§ **Collected data entries**
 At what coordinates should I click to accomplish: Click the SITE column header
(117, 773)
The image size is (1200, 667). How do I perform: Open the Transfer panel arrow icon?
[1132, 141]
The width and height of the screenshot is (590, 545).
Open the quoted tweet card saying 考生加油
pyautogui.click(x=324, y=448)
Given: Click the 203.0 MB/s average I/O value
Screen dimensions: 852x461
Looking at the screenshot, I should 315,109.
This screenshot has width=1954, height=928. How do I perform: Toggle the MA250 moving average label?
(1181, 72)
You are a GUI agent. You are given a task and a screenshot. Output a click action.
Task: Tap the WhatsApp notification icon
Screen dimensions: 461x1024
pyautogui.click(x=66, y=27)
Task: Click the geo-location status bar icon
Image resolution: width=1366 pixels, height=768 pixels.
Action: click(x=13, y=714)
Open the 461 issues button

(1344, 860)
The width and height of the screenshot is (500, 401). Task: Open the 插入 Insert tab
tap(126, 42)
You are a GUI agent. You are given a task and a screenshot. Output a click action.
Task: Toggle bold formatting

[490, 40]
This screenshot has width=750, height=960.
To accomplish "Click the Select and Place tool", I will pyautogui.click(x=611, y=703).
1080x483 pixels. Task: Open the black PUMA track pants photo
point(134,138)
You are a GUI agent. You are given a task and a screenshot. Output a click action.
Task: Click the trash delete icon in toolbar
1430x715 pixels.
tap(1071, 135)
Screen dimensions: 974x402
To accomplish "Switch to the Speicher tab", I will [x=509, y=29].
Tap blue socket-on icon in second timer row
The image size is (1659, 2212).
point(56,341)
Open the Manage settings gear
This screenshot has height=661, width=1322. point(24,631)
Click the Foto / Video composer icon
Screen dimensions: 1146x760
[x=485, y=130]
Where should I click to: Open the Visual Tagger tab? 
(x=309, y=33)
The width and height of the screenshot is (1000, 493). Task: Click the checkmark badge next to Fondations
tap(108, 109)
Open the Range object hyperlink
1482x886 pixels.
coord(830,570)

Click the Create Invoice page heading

§ **Assigned task**
Give the number of lines above that hold "will", with no other words.

§ **Task response**
2